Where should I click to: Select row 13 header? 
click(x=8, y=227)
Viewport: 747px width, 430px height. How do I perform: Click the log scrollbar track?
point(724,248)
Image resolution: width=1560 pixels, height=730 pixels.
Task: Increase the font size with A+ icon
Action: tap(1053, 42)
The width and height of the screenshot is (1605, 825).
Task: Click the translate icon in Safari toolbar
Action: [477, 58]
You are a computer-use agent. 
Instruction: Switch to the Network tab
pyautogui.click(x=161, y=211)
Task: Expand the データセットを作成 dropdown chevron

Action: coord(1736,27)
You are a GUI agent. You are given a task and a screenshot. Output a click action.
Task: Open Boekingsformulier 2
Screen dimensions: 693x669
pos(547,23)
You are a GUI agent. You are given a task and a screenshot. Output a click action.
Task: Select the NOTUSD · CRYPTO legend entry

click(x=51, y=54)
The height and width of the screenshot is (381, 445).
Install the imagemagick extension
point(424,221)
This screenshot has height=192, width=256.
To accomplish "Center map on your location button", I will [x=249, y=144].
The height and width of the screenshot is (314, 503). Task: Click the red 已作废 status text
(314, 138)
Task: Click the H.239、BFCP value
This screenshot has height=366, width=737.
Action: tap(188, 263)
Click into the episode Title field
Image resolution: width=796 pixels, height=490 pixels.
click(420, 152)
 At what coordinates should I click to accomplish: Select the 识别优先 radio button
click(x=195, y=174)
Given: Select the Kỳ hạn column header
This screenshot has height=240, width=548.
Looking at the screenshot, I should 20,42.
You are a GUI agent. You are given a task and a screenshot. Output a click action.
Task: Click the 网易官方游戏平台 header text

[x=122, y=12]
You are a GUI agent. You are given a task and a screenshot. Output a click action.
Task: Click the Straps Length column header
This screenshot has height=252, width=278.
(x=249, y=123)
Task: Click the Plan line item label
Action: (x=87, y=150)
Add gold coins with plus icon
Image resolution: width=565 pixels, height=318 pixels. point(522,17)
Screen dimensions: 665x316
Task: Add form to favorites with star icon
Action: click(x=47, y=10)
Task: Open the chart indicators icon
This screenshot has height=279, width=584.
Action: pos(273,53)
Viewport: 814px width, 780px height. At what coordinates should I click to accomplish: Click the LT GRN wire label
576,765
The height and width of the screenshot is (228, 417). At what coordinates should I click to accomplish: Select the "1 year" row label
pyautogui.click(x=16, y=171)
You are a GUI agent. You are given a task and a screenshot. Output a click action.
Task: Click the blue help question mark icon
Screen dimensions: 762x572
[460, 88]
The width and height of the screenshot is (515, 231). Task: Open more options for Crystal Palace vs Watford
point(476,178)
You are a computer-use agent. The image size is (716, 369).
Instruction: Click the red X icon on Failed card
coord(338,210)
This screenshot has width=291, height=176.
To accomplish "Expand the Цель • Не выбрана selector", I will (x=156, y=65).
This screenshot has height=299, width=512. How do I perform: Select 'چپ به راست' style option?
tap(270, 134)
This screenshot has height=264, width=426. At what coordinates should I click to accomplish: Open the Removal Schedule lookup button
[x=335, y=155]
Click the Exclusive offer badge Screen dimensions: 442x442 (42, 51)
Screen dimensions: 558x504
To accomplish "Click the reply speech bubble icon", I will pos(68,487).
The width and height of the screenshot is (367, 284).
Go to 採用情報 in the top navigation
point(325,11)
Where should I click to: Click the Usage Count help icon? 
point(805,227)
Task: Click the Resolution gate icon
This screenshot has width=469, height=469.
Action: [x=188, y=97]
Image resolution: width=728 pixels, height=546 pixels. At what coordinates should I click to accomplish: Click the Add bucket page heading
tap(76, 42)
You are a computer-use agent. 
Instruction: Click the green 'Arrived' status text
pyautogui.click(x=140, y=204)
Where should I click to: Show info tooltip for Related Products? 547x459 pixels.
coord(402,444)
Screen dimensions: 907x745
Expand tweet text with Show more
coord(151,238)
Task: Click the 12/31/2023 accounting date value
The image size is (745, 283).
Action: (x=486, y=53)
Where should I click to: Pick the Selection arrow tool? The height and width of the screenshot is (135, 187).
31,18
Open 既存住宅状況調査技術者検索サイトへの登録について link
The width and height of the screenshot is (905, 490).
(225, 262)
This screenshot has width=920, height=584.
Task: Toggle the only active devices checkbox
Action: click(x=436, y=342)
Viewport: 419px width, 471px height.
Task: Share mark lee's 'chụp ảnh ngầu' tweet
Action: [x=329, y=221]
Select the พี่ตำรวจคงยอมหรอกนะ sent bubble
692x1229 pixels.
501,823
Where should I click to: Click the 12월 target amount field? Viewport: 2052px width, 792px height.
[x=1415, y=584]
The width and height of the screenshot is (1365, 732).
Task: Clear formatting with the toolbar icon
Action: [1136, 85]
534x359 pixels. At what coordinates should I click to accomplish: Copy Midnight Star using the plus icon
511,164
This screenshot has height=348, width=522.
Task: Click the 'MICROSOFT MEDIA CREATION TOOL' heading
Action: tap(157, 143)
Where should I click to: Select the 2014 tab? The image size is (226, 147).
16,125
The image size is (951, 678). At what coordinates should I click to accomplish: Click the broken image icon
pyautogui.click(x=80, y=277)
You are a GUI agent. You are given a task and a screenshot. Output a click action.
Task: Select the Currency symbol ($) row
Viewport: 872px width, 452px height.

================

**Assigned task:**
Exact reproduction of every entry is needed.

**Answer to the problem:**
Where should I click to: Select row 13 header? 
click(x=8, y=227)
Viewport: 747px width, 430px height. How do I perform: Click the log scrollbar track?
point(724,248)
Image resolution: width=1560 pixels, height=730 pixels.
Task: Increase the font size with A+ icon
Action: tap(1053, 42)
The width and height of the screenshot is (1605, 825).
Task: Click the translate icon in Safari toolbar
Action: [477, 58]
You are a computer-use agent. 
Instruction: Switch to the Network tab
pyautogui.click(x=161, y=211)
Task: Expand the データセットを作成 dropdown chevron

Action: coord(1736,27)
You are a GUI agent. You are given a task and a screenshot. Output a click action.
Task: Open Boekingsformulier 2
Screen dimensions: 693x669
pos(547,23)
You are a GUI agent. You are given a task and a screenshot. Output a click action.
Task: Select the NOTUSD · CRYPTO legend entry

click(x=51, y=54)
The height and width of the screenshot is (381, 445).
Install the imagemagick extension
point(424,221)
This screenshot has height=192, width=256.
To accomplish "Center map on your location button", I will [x=249, y=144].
The height and width of the screenshot is (314, 503). Task: Click the red 已作废 status text
(314, 138)
Task: Click the H.239、BFCP value
This screenshot has height=366, width=737.
Action: tap(188, 263)
Click into the episode Title field
Image resolution: width=796 pixels, height=490 pixels.
click(420, 152)
 At what coordinates should I click to accomplish: Select the 识别优先 radio button
click(x=195, y=174)
Given: Select the Kỳ hạn column header
This screenshot has height=240, width=548.
Looking at the screenshot, I should 20,42.
You are a GUI agent. You are given a task and a screenshot. Output a click action.
Task: Click the 网易官方游戏平台 header text

[x=122, y=12]
You are a GUI agent. You are given a task and a screenshot. Output a click action.
Task: Click the Straps Length column header
This screenshot has height=252, width=278.
(x=249, y=123)
Task: Click the Plan line item label
Action: (x=87, y=150)
Add gold coins with plus icon
Image resolution: width=565 pixels, height=318 pixels. point(522,17)
Screen dimensions: 665x316
Task: Add form to favorites with star icon
Action: click(x=47, y=10)
Task: Open the chart indicators icon
This screenshot has height=279, width=584.
Action: pos(273,53)
Viewport: 814px width, 780px height. At what coordinates should I click to accomplish: Click the LT GRN wire label
576,765
The height and width of the screenshot is (228, 417). At what coordinates should I click to accomplish: Select the "1 year" row label
pyautogui.click(x=16, y=171)
You are a GUI agent. You are given a task and a screenshot. Output a click action.
Task: Click the blue help question mark icon
Screen dimensions: 762x572
[460, 88]
The width and height of the screenshot is (515, 231). Task: Open more options for Crystal Palace vs Watford
point(476,178)
You are a computer-use agent. The image size is (716, 369).
Instruction: Click the red X icon on Failed card
coord(338,210)
This screenshot has width=291, height=176.
To accomplish "Expand the Цель • Не выбрана selector", I will (x=156, y=65).
This screenshot has height=299, width=512. How do I perform: Select 'چپ به راست' style option?
tap(270, 134)
This screenshot has height=264, width=426. At what coordinates should I click to accomplish: Open the Removal Schedule lookup button
[x=335, y=155]
Click the Exclusive offer badge Screen dimensions: 442x442 (42, 51)
Screen dimensions: 558x504
To accomplish "Click the reply speech bubble icon", I will pos(68,487).
The width and height of the screenshot is (367, 284).
Go to 採用情報 in the top navigation
point(325,11)
Where should I click to: Click the Usage Count help icon? 
point(805,227)
Task: Click the Resolution gate icon
This screenshot has width=469, height=469.
Action: [x=188, y=97]
Image resolution: width=728 pixels, height=546 pixels. At what coordinates should I click to accomplish: Click the Add bucket page heading
tap(76, 42)
You are a computer-use agent. 
Instruction: Click the green 'Arrived' status text
pyautogui.click(x=140, y=204)
Where should I click to: Show info tooltip for Related Products? 547x459 pixels.
coord(402,444)
Screen dimensions: 907x745
Expand tweet text with Show more
coord(151,238)
Task: Click the 12/31/2023 accounting date value
The image size is (745, 283).
Action: (x=486, y=53)
Where should I click to: Pick the Selection arrow tool? The height and width of the screenshot is (135, 187).
31,18
Open 既存住宅状況調査技術者検索サイトへの登録について link
The width and height of the screenshot is (905, 490).
(225, 262)
This screenshot has width=920, height=584.
Task: Toggle the only active devices checkbox
Action: click(x=436, y=342)
Viewport: 419px width, 471px height.
Task: Share mark lee's 'chụp ảnh ngầu' tweet
Action: [x=329, y=221]
Select the พี่ตำรวจคงยอมหรอกนะ sent bubble
692x1229 pixels.
501,823
Where should I click to: Click the 12월 target amount field? Viewport: 2052px width, 792px height.
[x=1415, y=584]
The width and height of the screenshot is (1365, 732).
Task: Clear formatting with the toolbar icon
Action: [1136, 85]
534x359 pixels. At what coordinates should I click to accomplish: Copy Midnight Star using the plus icon
511,164
This screenshot has height=348, width=522.
Task: Click the 'MICROSOFT MEDIA CREATION TOOL' heading
Action: tap(157, 143)
Where should I click to: Select the 2014 tab? The image size is (226, 147).
16,125
The image size is (951, 678). At what coordinates should I click to accomplish: Click the broken image icon
pyautogui.click(x=80, y=277)
You are a GUI agent. You are given a task and a screenshot. Output a click action.
Task: Select the Currency symbol ($) row
Viewport: 872px width, 452px height.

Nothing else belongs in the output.